**Requirement:** Reproduce the stretch of data from the line containing "Choose the word" through the line containing "Mark the number", both lines included, keeping every character unchanged.

[START Record set]

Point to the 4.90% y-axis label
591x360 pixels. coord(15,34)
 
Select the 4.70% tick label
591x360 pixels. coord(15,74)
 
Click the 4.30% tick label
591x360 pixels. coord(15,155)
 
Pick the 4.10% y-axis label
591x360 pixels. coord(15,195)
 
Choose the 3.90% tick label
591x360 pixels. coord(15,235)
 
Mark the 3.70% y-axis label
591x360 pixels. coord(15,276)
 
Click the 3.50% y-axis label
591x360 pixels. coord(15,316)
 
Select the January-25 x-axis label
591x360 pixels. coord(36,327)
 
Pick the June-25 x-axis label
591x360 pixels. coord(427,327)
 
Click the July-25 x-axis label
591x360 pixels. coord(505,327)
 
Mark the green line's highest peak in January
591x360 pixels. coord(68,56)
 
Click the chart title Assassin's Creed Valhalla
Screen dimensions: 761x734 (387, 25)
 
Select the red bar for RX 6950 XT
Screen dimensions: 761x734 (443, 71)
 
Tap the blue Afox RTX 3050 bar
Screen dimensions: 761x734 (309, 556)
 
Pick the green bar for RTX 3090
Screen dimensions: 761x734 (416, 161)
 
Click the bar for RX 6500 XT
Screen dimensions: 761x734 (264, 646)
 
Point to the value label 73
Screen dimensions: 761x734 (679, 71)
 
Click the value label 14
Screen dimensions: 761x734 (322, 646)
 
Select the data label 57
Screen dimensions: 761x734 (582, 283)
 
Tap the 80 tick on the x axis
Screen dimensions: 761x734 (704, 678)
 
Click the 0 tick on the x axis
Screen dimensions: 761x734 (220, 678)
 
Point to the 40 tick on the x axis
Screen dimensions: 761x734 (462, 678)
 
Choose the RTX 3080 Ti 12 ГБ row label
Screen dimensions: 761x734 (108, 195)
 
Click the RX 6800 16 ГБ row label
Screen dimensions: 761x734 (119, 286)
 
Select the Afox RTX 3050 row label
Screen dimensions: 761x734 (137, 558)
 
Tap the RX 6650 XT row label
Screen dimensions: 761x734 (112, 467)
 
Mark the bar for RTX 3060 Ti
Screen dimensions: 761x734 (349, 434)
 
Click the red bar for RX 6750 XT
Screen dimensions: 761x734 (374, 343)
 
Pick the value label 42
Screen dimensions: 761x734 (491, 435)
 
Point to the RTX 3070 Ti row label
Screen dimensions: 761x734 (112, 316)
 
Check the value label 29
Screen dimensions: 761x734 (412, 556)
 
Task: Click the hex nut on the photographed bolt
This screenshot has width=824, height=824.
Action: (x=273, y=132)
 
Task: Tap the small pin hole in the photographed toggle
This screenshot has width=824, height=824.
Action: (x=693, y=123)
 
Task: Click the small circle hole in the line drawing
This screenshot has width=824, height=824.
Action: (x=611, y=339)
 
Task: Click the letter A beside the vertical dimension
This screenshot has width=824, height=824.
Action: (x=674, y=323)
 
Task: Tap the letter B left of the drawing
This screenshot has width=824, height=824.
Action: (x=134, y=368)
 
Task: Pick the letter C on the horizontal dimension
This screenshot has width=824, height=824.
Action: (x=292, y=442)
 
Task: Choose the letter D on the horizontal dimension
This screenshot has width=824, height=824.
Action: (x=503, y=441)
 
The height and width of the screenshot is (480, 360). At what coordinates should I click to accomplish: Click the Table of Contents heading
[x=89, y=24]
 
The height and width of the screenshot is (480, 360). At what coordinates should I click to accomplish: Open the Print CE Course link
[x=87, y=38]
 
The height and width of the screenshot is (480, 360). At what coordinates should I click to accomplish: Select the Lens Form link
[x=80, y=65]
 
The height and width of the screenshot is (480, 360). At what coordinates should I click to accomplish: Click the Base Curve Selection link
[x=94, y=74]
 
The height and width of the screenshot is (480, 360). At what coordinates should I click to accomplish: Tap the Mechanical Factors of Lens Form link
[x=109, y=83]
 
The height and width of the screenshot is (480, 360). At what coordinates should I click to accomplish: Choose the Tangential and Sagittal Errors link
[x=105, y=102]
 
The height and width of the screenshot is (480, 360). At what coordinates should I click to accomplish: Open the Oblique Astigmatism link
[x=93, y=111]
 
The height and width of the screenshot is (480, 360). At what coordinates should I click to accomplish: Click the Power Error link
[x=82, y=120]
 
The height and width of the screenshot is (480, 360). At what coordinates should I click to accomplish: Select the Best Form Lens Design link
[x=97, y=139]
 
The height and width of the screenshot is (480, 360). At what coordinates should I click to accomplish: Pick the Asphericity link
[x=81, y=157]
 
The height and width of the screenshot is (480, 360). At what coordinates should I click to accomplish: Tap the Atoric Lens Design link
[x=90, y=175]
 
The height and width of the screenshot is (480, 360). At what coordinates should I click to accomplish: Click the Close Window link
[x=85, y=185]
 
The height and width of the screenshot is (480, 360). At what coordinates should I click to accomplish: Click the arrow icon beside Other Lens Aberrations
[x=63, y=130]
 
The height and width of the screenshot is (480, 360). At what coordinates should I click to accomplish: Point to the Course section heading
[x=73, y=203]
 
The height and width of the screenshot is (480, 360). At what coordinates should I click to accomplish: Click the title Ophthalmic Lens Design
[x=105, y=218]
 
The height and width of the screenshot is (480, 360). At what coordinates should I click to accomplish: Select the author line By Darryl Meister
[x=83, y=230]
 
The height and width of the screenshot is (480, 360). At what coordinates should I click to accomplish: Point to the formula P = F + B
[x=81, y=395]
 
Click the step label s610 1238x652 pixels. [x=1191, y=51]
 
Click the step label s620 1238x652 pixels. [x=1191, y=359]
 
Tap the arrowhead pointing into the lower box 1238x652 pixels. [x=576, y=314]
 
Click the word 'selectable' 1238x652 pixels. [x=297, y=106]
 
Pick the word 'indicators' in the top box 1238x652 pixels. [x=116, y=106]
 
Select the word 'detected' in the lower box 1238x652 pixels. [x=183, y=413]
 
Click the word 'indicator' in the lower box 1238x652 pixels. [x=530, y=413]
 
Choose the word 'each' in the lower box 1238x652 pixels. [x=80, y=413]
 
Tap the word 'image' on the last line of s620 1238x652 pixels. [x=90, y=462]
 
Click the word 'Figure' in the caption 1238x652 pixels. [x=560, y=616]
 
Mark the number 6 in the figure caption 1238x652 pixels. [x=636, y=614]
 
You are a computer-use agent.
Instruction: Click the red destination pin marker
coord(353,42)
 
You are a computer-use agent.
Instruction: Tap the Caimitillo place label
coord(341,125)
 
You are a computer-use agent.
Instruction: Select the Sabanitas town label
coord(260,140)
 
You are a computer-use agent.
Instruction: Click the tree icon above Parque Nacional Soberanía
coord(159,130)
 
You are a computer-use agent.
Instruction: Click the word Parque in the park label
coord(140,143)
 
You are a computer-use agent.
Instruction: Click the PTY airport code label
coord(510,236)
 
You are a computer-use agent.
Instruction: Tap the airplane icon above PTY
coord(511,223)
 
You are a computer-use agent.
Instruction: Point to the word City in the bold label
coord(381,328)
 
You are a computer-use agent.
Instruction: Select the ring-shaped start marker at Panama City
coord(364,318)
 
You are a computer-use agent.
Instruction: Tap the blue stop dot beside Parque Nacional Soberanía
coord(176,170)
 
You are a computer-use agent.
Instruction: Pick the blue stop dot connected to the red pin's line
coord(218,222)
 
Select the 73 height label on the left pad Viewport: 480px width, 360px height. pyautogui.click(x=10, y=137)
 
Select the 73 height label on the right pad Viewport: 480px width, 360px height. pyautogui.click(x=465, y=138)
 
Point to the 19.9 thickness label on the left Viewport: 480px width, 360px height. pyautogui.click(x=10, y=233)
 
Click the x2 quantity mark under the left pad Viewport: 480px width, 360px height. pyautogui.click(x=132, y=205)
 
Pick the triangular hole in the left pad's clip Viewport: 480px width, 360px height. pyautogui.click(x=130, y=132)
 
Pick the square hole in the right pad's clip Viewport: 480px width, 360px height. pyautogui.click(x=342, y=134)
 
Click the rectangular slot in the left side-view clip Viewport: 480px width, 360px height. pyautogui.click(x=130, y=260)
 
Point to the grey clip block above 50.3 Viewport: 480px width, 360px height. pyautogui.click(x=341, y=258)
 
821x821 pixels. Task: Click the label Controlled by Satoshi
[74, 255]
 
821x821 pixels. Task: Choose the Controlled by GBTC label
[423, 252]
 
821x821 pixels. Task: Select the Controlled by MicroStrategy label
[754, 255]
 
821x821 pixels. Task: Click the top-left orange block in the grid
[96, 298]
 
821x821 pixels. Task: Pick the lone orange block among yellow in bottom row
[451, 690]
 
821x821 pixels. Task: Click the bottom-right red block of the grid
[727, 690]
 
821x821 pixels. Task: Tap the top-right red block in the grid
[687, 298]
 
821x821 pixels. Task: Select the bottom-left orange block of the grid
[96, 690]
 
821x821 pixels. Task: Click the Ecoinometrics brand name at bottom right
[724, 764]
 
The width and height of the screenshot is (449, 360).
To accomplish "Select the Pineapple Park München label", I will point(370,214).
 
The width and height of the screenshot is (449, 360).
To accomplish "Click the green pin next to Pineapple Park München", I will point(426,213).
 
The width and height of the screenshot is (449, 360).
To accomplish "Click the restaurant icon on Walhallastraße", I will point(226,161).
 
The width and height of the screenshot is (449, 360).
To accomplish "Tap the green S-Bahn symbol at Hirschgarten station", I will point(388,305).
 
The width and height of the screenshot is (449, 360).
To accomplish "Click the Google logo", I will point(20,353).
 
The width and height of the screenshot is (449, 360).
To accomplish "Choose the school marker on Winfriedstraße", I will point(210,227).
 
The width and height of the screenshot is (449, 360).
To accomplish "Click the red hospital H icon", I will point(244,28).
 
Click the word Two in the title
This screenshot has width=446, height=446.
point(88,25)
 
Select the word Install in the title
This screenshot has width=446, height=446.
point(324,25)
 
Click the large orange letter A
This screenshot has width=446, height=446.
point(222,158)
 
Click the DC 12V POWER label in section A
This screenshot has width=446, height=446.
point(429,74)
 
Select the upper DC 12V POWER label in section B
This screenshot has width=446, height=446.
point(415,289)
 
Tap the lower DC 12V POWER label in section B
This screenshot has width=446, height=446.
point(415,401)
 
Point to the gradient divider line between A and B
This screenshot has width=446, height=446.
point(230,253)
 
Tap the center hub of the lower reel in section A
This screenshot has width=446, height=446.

[END Record set]

**Final result:**
Choose the word 'each' in the lower box 1238x652 pixels. [x=80, y=413]
 
Tap the word 'image' on the last line of s620 1238x652 pixels. [x=90, y=462]
 
Click the word 'Figure' in the caption 1238x652 pixels. [x=560, y=616]
 
Mark the number 6 in the figure caption 1238x652 pixels. [x=636, y=614]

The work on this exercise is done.